Contemplatifs et ouverts sur l’autre, intimistes et offerts avec largesse, les poèmes de ce recueil conjuguent le mot « émotion » à tous les temps et à tous les modes. Des détours dans les rues de Lisbonne aux affres de l’amour perdu, « Langages Impossibles » est une ville en soi, avec ses venelles secrètes, ses artères fréquentées et ses lieux infiniment chéris.

Rendez-vous

« Mes rendez-vous avec toi
Manquent cruellement de toi.
Et ces jours-là, je suis seul… même accompagné.
Toi, tu n’es plus là pour m’embrasser. »

Hervé Costard est entré en écriture après le décès de son fils aîné. Un stylo thérapeutique, un acte d’évidence. Les premières strophes sont venues d’elles-mêmes et la poésie s’est installée dans le quotidien, comme un moyen d’exprimer les émotions à travers le chant des rimes. Un point commun à ces textes : vous faire ressentir. Vous faire vibrer. Bienvenue dans l’expérience de ces mots simples et décomplexés, qui parlent au cœur sans ambages.

Il suffit d’aimer

« Il suffit d’aimer tous ceux qui nous entourent,
De n’avoir comme slogan et règle de vie
Que protéger les siens des chocs de l’existence,
Leur offrir la joie de combler leurs envies.

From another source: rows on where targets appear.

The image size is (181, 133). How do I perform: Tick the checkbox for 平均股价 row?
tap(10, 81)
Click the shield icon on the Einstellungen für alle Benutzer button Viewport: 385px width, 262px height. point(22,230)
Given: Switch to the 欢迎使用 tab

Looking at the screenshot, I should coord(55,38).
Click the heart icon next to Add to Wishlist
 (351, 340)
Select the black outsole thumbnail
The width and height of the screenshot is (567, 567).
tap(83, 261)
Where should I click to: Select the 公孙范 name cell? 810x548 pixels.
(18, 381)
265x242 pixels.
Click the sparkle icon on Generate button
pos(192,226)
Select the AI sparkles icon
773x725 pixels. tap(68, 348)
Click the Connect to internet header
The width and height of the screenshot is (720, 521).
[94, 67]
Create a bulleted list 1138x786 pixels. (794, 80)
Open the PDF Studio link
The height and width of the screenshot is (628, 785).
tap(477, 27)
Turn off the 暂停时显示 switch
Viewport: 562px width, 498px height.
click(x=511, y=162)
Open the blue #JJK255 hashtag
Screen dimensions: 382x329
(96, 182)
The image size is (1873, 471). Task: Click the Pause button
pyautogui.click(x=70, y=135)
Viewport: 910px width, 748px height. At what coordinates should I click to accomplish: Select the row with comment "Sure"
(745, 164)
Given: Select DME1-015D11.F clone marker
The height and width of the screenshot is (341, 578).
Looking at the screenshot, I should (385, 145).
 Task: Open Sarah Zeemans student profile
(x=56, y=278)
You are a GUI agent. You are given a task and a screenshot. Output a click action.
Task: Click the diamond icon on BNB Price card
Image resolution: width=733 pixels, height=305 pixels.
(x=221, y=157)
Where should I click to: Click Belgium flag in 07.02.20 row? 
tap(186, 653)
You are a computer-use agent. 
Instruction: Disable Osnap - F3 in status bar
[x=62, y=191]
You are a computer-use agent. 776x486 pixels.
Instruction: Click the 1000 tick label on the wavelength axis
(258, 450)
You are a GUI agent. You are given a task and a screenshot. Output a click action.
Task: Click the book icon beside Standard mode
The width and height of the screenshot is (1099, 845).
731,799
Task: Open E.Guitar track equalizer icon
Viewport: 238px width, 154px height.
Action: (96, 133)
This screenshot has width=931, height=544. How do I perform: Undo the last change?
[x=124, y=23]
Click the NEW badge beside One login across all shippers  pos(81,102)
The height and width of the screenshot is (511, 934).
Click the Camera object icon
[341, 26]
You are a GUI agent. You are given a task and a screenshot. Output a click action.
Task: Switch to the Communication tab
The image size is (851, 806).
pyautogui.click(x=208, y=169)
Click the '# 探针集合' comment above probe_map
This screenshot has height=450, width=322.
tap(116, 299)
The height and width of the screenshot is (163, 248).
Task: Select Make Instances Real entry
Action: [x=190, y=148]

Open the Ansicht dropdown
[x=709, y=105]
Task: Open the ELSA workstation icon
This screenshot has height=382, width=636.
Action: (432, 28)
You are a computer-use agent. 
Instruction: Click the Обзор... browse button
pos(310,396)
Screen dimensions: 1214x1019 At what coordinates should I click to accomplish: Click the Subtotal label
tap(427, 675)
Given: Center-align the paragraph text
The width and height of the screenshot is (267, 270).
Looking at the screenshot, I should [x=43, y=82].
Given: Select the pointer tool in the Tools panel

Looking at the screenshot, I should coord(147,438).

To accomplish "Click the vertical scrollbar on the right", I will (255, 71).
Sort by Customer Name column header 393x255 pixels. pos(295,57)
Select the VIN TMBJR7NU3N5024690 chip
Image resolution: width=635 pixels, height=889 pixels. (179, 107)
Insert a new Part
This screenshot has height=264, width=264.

Que les milliards d’humains, de l’enfant au vieillard,
Aient ce doux mot « aimer » gravé au fond du cœur ;
Il suffirait d’aimer, il n’est jamais trop tard,
Telle est l’arme indomptable pour vaincre le malheur. »

Dans ce second recueil, la sensibilité de l’auteur est exacerbée à travers des poèmes miroirs, reflets des émotions, des élans de douceur ou de joie, de colère ou de révolte. André Suissa met à nu, en ces vers, ses pensées, tout en amour et en métaphores, en les patinant de mélodie grâce aux rimes embellies.

Azurs

« Mes filles ciel bleu étoilé
Deux arcs-en-ciel sur la Voie lactée
Soudure à l’arc dans l’espace projeté
Deux sourires pour l’éternité.

Pour ces deux esquifs légers à la voile fine
Qu’un Dieu généreux toujours illumine,
Les phares du port abrité
Resteront toujours allumés. »

Les souvenirs sont l’empreinte laissée par nos relations, nos vertiges, nos joies et nos peurs dans la trame de notre histoire. Ceux de l’auteur sont aussi les nôtres, au détour d’un croisement du destin, parfois, vecteur d’émotions douces ou intenses. Un lien qui s’entrelace, se noue ou se déchire, célébré par les vers dans ce recueil à la sensibilité émaillée de lumière tendre. Jean-Marc Mazy soulève le voile de ce qui entrave notre regard, mettant au jour nos sentiments d’une plume aussi singulière que précise.

Murmures du soir – Volume I

« Je voudrais tant te dire combien de fois je t’aime,
Pas comme les oiseaux aiment le ciel,
Pas comme les poissons aiment la mer,
Pas comme le sol asséché aime les gouttes d’eau »

Qu’est-ce qu’écrire des vers si ce n’est partager l’amour qu’on a en soi ? Grâce à sa poésie, Ozen B. Tatiana touche directement au cœur ses lecteurs. Ses écrits ne sont ni simples, ni linéaires et c’est bien là que réside toute la beauté de la littérature.